Fig. 1. Newly discovered a_2AAR agonists from ultralarge library docking.

(A) 301 million molecules were docked against the active state of a_2BAR (PDB 6K41). Lead-like molecules (pink carbons) often spilled out of the orthosteric site, whereas fragment molecules (green carbons) are well complemented by that site. Hit rates were determined with a K_i cutoff of 10 μM. E_VDW, van der Waals; E_ES, electrostatic; E_LDS, ligand desolvation. (B) The αAR pharmacophore model (9) overlaid on known α_2AAR agonists dexmedetomidine, clonidine, and norepinephrine and new agonists from docking (colors represent the different moieties fulfilling the same role). (C) G_i activation and β-arrestin-2 recruitment for norepinephrine (NorEpi), dexmedetomidine (dex), clonidine (clon), and several of the newly discovered docking agonists. (D) Docked poses of these new agonists with hydrogen bonds to key recognition residues of α_2BAR shown as black dashed lines.
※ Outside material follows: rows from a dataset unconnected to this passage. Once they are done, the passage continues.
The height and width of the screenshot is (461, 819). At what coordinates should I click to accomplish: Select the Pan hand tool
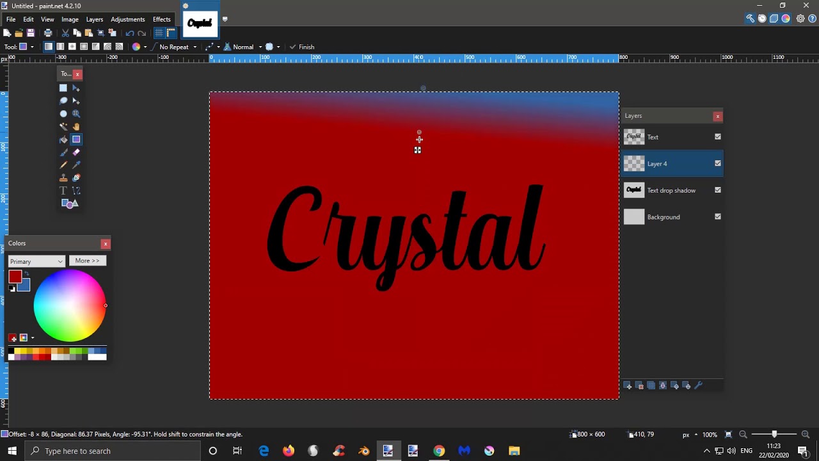pos(76,127)
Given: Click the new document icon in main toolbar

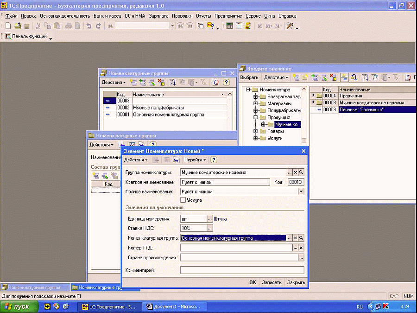Looking at the screenshot, I should tap(8, 26).

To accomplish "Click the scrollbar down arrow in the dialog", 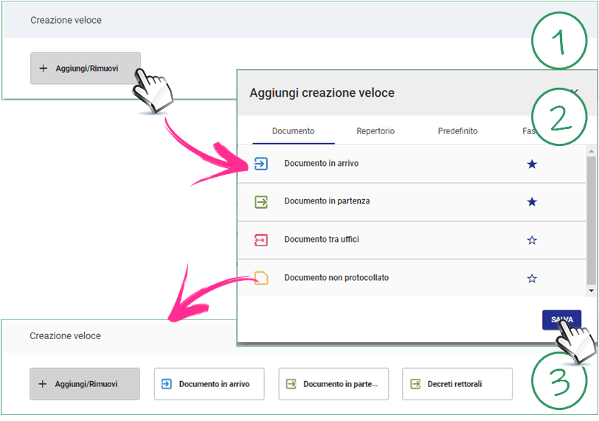I will point(591,291).
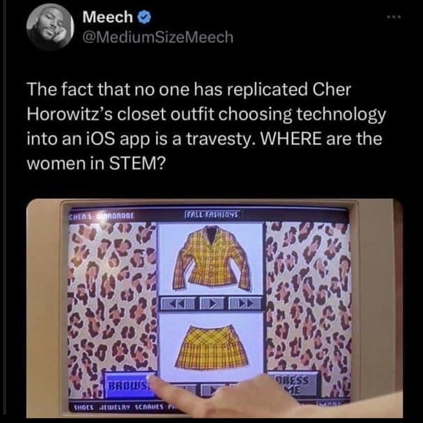This screenshot has width=423, height=423.
Task: Click the tweet text about Cher Horowitz's closet
Action: click(x=206, y=126)
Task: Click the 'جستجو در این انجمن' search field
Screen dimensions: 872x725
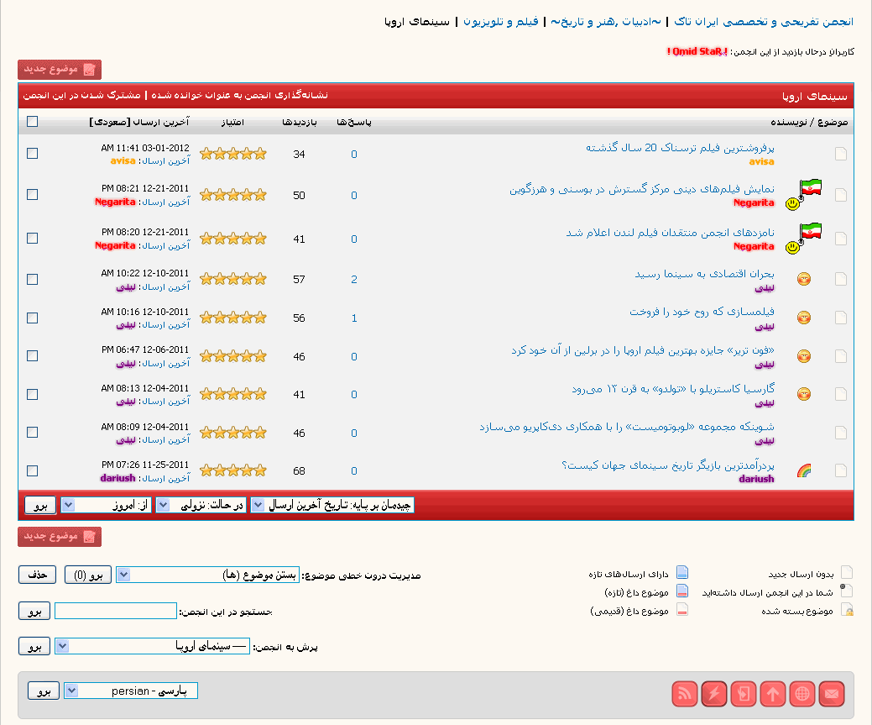Action: (x=116, y=611)
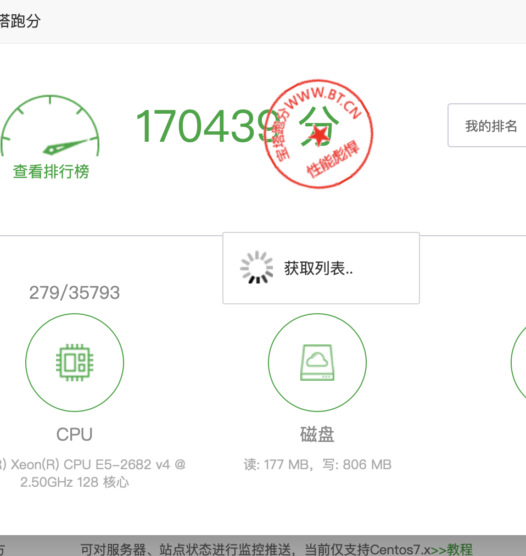The image size is (526, 556).
Task: Open the 教程 tutorial link
Action: [461, 549]
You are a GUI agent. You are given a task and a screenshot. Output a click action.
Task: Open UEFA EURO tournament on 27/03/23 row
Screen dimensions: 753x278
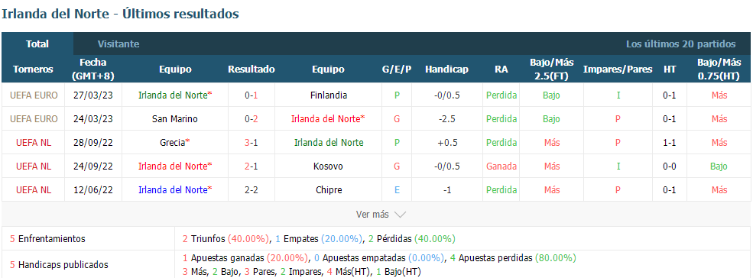pos(34,95)
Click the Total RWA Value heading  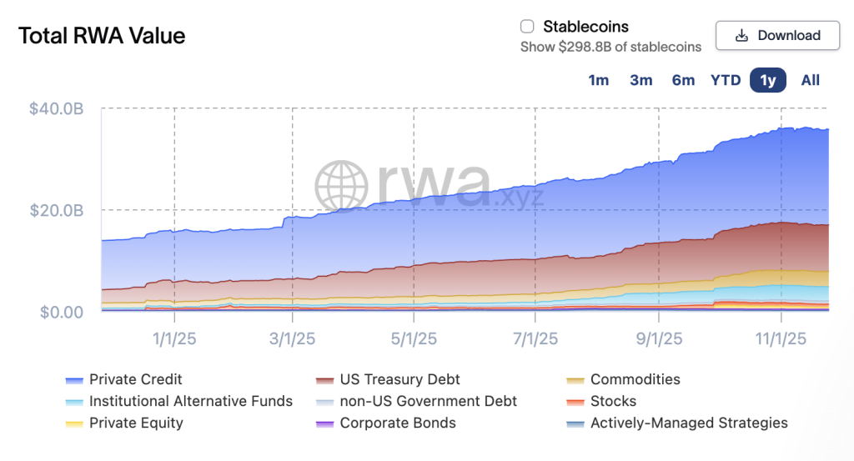click(102, 36)
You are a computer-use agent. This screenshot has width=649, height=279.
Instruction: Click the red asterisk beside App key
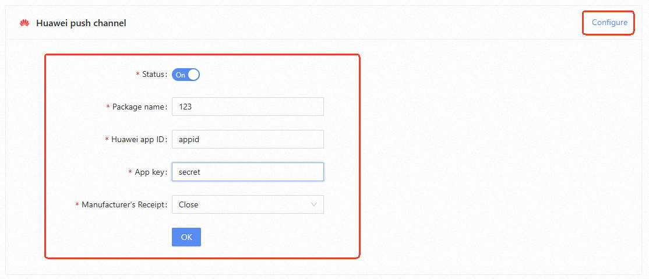pyautogui.click(x=130, y=172)
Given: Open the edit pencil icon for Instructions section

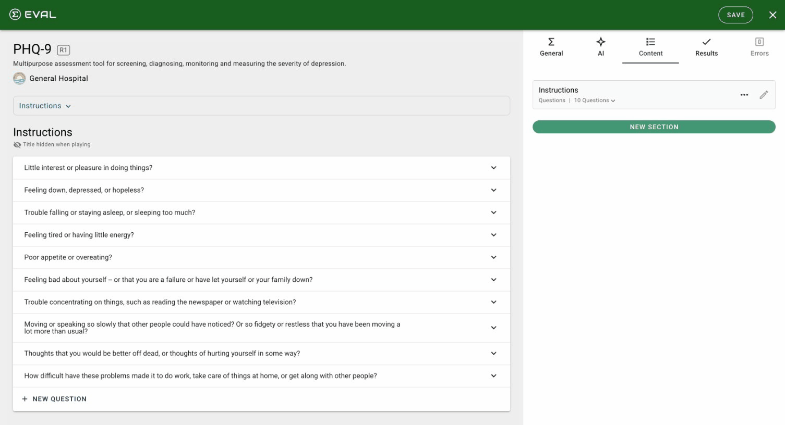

For (C), data are means ± SEMs of normalized results (n = 4 to 17 measurements for G_i and n = 3 to 8 measurements for β-arrestin-2). Single-letter abbreviations for the amino acid residues are as follows: A, Ala; C, Cys; D, Asp; E, Glu; F, Phe; G, Gly; H, His; I, Ile; K, Lys; L, Leu; M, Met; N, Asn; P, Pro; Q, Gln; R, Arg; S, Ser; T, Thr; V, Val; W, Trp; and Y, Tyr.